RECORDS TO USE -
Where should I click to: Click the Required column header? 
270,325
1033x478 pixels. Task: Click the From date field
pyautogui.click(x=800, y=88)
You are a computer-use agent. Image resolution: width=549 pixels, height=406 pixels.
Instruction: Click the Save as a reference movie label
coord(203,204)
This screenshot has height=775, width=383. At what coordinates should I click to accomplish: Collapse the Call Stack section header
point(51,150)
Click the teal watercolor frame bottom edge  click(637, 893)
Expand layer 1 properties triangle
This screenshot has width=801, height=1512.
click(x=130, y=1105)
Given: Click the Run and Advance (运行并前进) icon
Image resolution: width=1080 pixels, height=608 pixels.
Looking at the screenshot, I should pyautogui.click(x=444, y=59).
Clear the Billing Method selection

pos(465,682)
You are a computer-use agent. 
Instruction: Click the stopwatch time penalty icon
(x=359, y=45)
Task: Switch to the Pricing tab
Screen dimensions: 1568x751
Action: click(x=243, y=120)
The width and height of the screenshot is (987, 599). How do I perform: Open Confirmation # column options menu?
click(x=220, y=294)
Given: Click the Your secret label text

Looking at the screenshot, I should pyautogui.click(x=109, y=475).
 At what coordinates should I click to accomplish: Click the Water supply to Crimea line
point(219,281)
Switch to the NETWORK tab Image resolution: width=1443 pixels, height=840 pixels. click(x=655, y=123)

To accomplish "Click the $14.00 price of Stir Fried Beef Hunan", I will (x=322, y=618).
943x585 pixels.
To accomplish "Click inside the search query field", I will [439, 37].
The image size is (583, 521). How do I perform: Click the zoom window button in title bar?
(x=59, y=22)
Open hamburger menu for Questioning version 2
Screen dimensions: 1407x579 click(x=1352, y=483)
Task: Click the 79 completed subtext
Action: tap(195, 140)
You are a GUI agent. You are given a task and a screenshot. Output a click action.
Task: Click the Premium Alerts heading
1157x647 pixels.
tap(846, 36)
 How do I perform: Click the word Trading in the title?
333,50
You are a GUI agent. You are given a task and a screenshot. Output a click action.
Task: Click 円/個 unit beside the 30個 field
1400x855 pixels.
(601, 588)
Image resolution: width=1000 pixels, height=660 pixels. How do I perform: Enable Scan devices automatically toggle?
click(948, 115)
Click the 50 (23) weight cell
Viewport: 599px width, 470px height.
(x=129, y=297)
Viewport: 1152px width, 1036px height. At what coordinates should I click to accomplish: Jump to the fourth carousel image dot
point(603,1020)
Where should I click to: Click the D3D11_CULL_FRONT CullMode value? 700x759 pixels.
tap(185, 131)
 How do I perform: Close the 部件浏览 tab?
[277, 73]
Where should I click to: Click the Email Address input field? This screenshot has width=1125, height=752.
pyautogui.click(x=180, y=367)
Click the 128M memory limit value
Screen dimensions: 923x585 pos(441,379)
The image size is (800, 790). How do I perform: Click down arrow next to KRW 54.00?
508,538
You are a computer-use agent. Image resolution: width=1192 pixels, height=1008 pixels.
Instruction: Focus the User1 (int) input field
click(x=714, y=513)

WORK INSTRUCTION - Return the material above in full, word for word.

FINISHED EXERCISE -
Where should I click to: Click the Required column header? 
270,325
1033x478 pixels. Task: Click the From date field
pyautogui.click(x=800, y=88)
You are a computer-use agent. Image resolution: width=549 pixels, height=406 pixels.
Instruction: Click the Save as a reference movie label
coord(203,204)
This screenshot has height=775, width=383. At what coordinates should I click to accomplish: Collapse the Call Stack section header
point(51,150)
Click the teal watercolor frame bottom edge  click(637, 893)
Expand layer 1 properties triangle
This screenshot has width=801, height=1512.
click(x=130, y=1105)
Given: Click the Run and Advance (运行并前进) icon
Image resolution: width=1080 pixels, height=608 pixels.
Looking at the screenshot, I should pyautogui.click(x=444, y=59).
Clear the Billing Method selection

pos(465,682)
You are a computer-use agent. 
Instruction: Click the stopwatch time penalty icon
(x=359, y=45)
Task: Switch to the Pricing tab
Screen dimensions: 1568x751
Action: click(x=243, y=120)
The width and height of the screenshot is (987, 599). How do I perform: Open Confirmation # column options menu?
click(x=220, y=294)
Given: Click the Your secret label text

Looking at the screenshot, I should pyautogui.click(x=109, y=475).
 At what coordinates should I click to accomplish: Click the Water supply to Crimea line
point(219,281)
Switch to the NETWORK tab Image resolution: width=1443 pixels, height=840 pixels. click(x=655, y=123)

To accomplish "Click the $14.00 price of Stir Fried Beef Hunan", I will (x=322, y=618).
943x585 pixels.
To accomplish "Click inside the search query field", I will [439, 37].
The image size is (583, 521). How do I perform: Click the zoom window button in title bar?
(x=59, y=22)
Open hamburger menu for Questioning version 2
Screen dimensions: 1407x579 click(x=1352, y=483)
Task: Click the 79 completed subtext
Action: tap(195, 140)
You are a GUI agent. You are given a task and a screenshot. Output a click action.
Task: Click the Premium Alerts heading
1157x647 pixels.
tap(846, 36)
 How do I perform: Click the word Trading in the title?
333,50
You are a GUI agent. You are given a task and a screenshot. Output a click action.
Task: Click 円/個 unit beside the 30個 field
1400x855 pixels.
(601, 588)
Image resolution: width=1000 pixels, height=660 pixels. How do I perform: Enable Scan devices automatically toggle?
click(948, 115)
Click the 50 (23) weight cell
Viewport: 599px width, 470px height.
(x=129, y=297)
Viewport: 1152px width, 1036px height. At what coordinates should I click to accomplish: Jump to the fourth carousel image dot
point(603,1020)
Where should I click to: Click the D3D11_CULL_FRONT CullMode value? 700x759 pixels.
tap(185, 131)
 How do I perform: Close the 部件浏览 tab?
[277, 73]
Where should I click to: Click the Email Address input field? This screenshot has width=1125, height=752.
pyautogui.click(x=180, y=367)
Click the 128M memory limit value
Screen dimensions: 923x585 pos(441,379)
The image size is (800, 790). How do I perform: Click down arrow next to KRW 54.00?
508,538
You are a computer-use agent. Image resolution: width=1192 pixels, height=1008 pixels.
Instruction: Focus the User1 (int) input field
click(x=714, y=513)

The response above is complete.